**Your objective:**
Everything from the line with "Task: Open the" to the line with "This screenshot has height=541, width=980." in the listing below, both lines included, needs to be copied exactly, apart from the pictures.

**Exercise data:**
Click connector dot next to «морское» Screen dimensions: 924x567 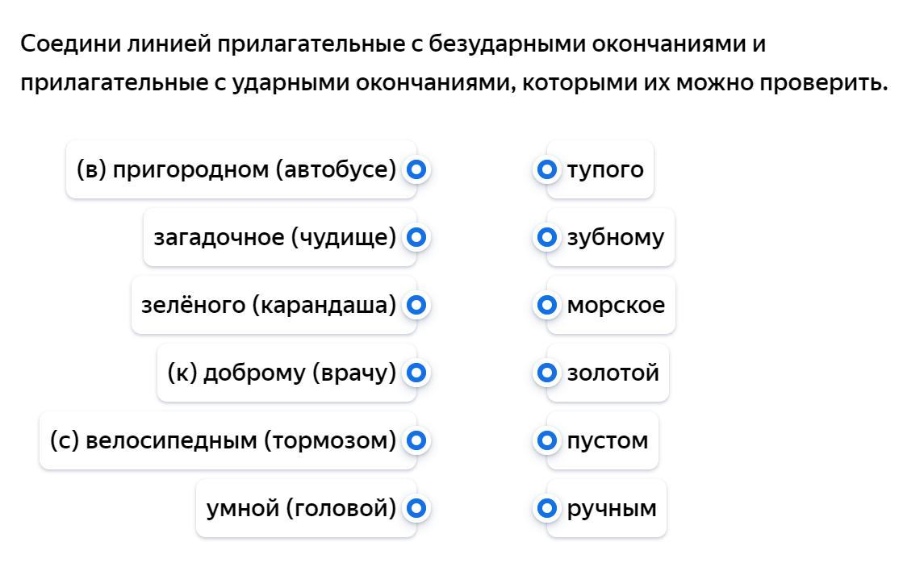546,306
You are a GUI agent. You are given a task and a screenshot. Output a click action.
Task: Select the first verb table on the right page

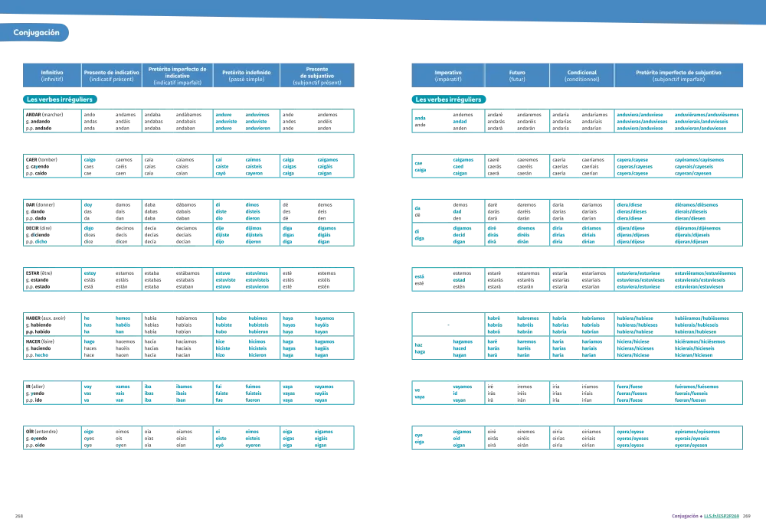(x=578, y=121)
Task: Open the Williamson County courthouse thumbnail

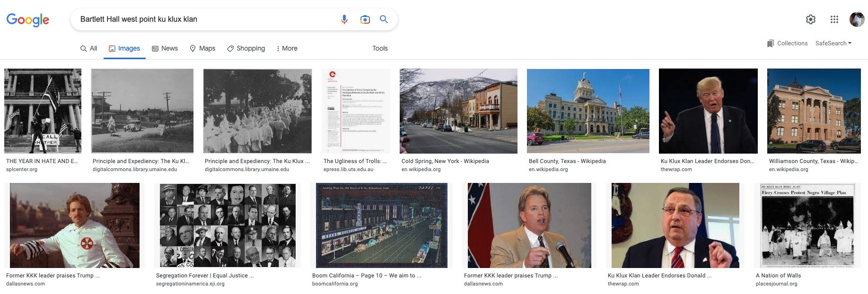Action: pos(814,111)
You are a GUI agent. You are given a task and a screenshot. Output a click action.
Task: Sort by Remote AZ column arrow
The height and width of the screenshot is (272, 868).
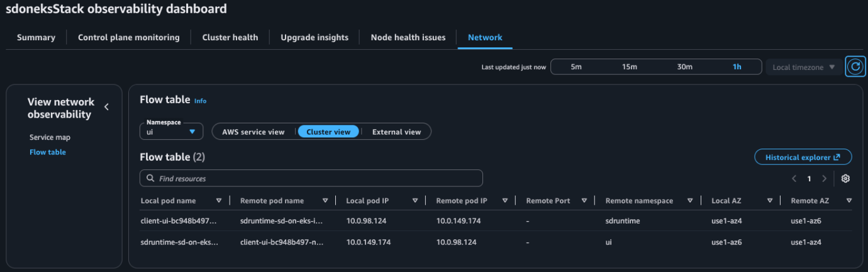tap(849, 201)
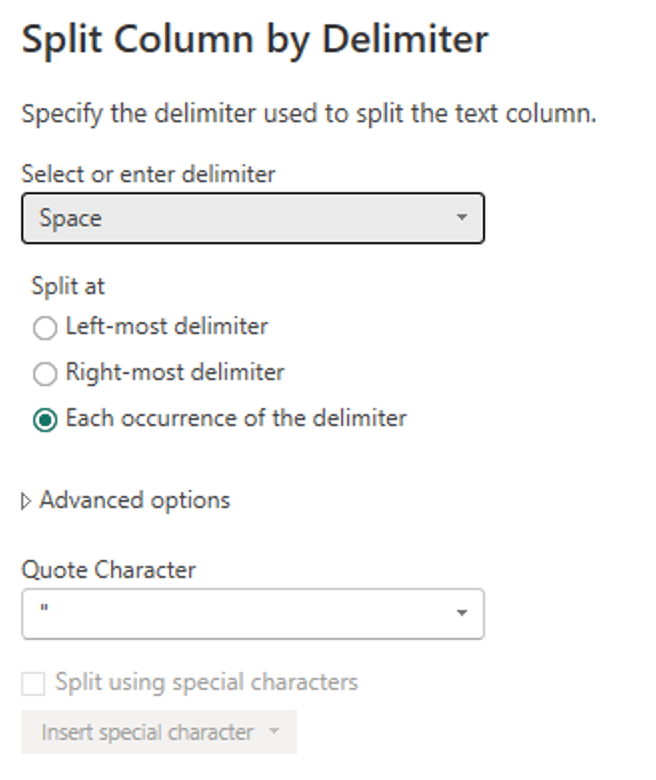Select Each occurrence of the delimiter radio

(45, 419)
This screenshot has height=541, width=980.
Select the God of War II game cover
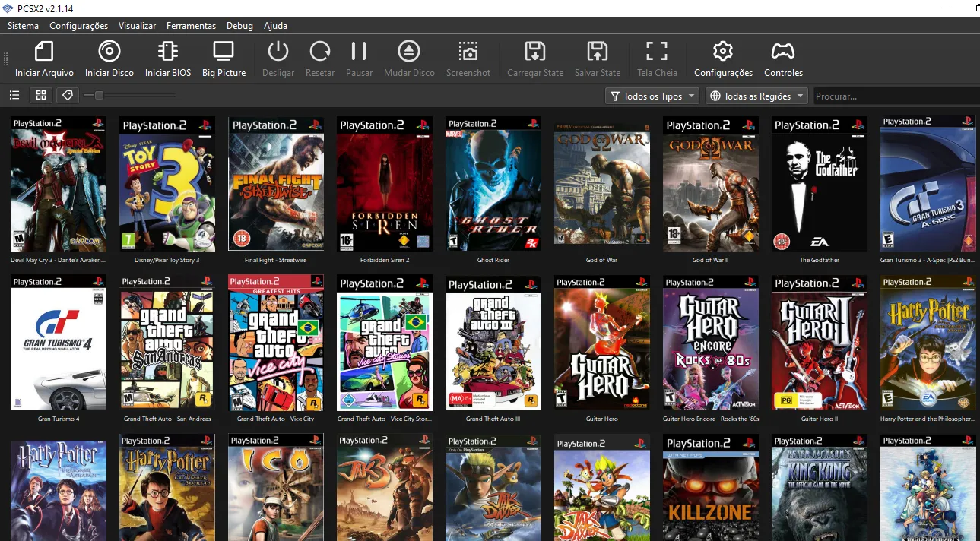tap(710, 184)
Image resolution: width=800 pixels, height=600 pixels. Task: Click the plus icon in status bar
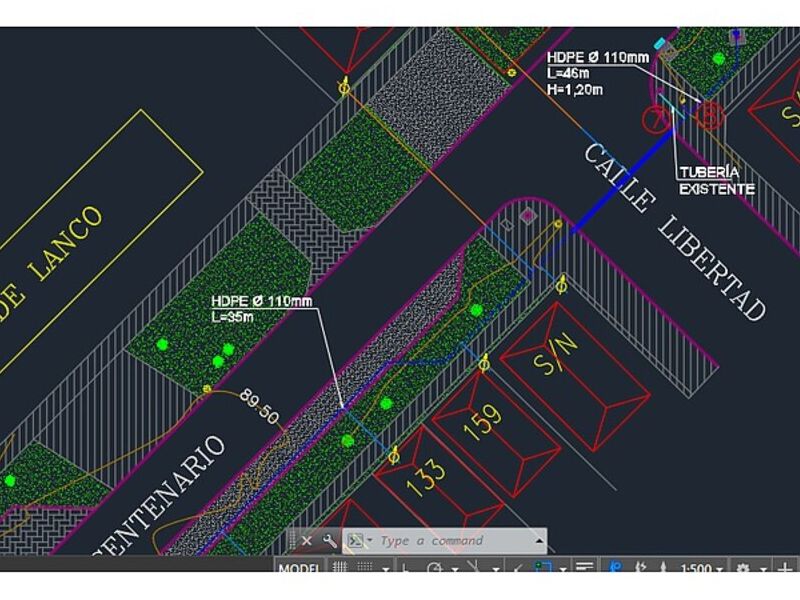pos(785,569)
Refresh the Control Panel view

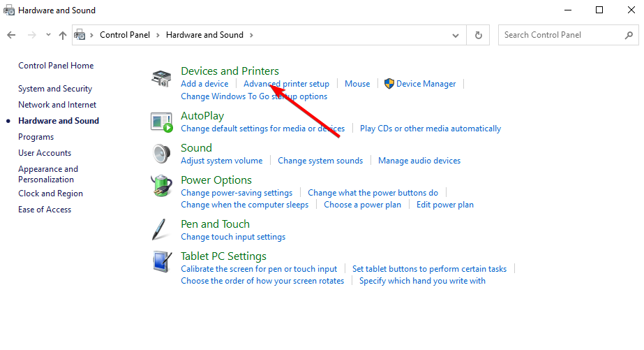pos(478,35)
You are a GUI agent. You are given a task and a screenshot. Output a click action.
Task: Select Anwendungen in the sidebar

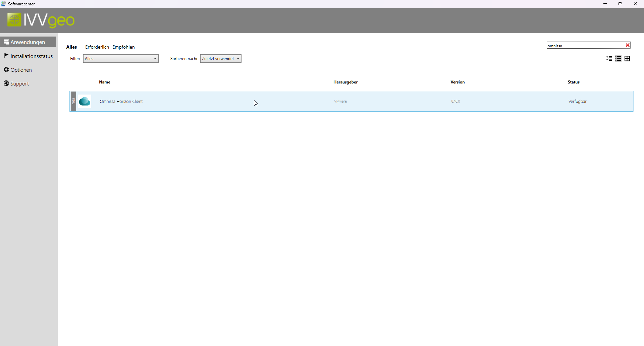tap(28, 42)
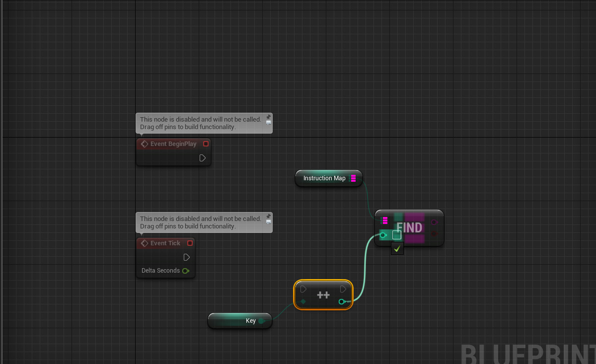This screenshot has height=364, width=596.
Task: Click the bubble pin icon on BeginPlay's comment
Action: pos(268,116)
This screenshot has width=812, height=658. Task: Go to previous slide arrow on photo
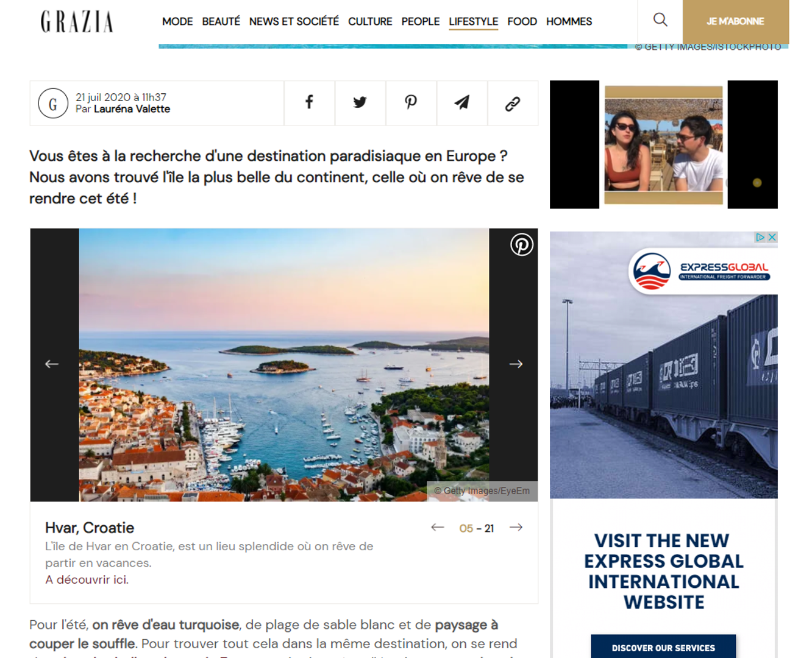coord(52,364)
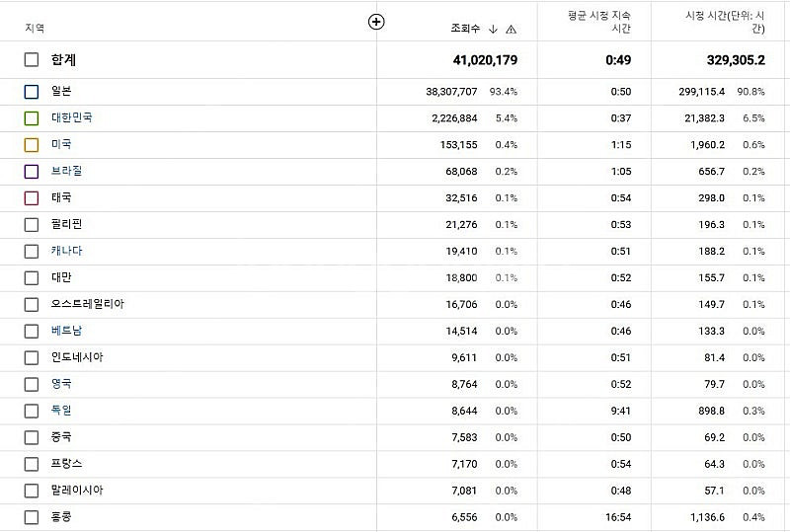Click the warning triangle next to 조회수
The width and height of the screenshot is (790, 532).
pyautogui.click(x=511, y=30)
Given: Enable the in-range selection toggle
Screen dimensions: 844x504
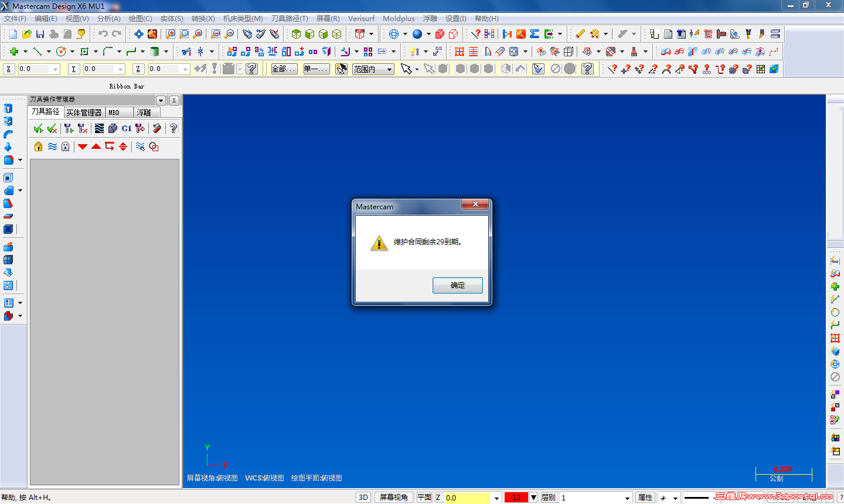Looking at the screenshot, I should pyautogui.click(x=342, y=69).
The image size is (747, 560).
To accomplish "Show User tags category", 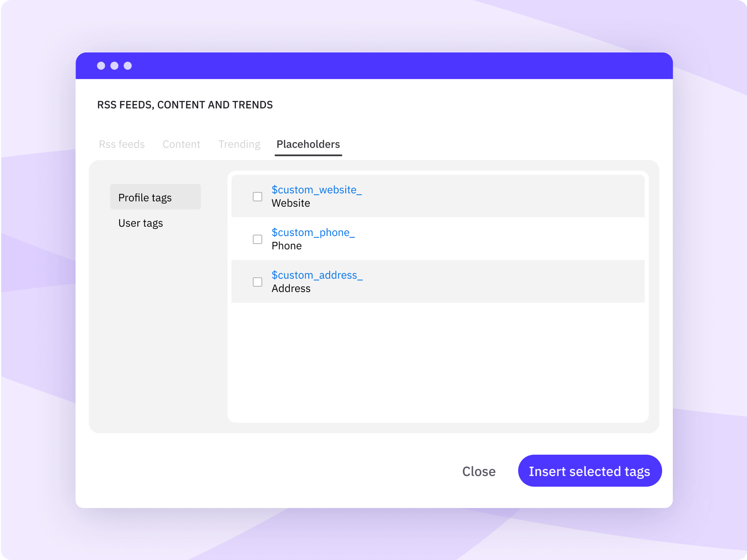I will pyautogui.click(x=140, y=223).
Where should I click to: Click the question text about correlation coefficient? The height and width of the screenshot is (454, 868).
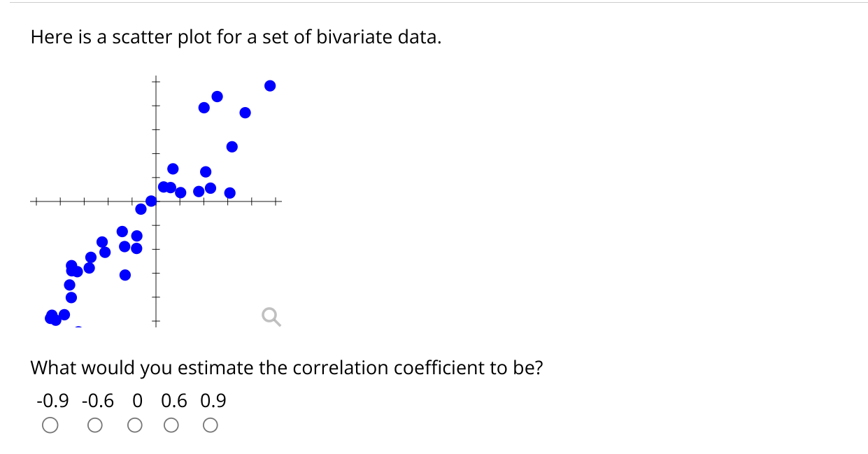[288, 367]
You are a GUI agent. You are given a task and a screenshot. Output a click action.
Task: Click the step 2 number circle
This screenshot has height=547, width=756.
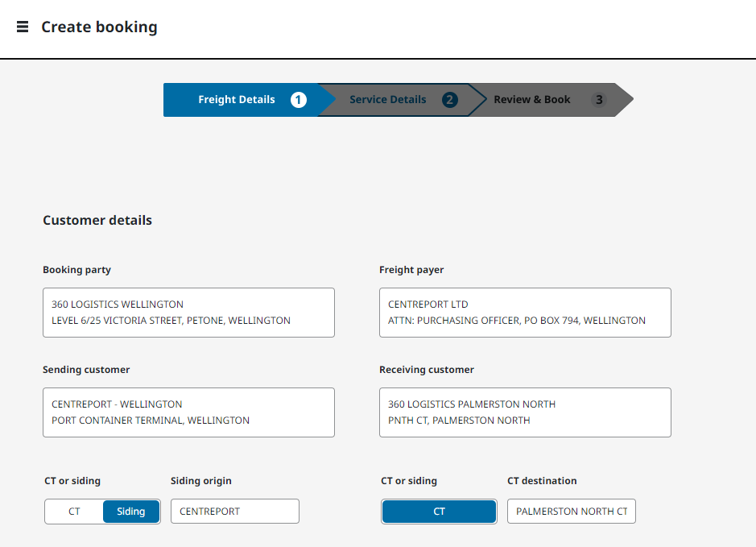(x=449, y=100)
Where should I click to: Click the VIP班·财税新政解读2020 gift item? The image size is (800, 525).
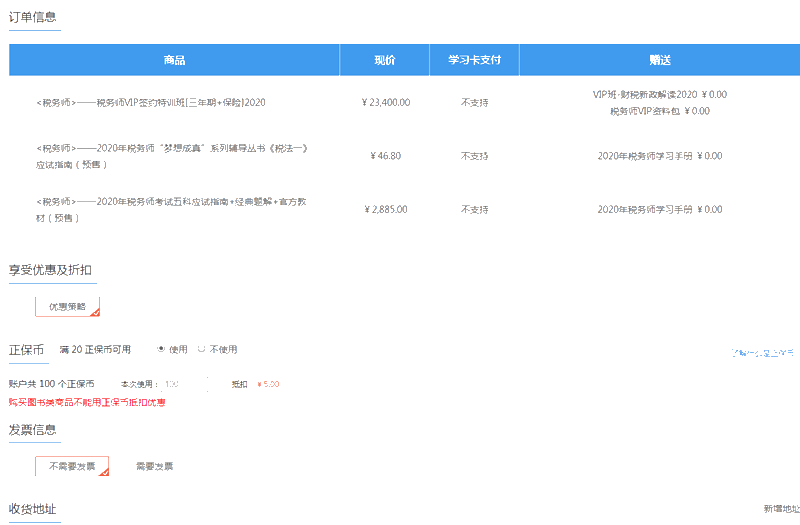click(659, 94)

**Solved exercise:**
Task: Open the Williamson County courthouse thumbnail

Action: pos(814,111)
You are a GUI agent. You are given a task and a screenshot. Output a click action.
Task: Sort by Remote AZ column arrow
The height and width of the screenshot is (272, 868).
tap(849, 201)
Select Each occurrence of the delimiter radio

(45, 419)
This screenshot has height=541, width=980.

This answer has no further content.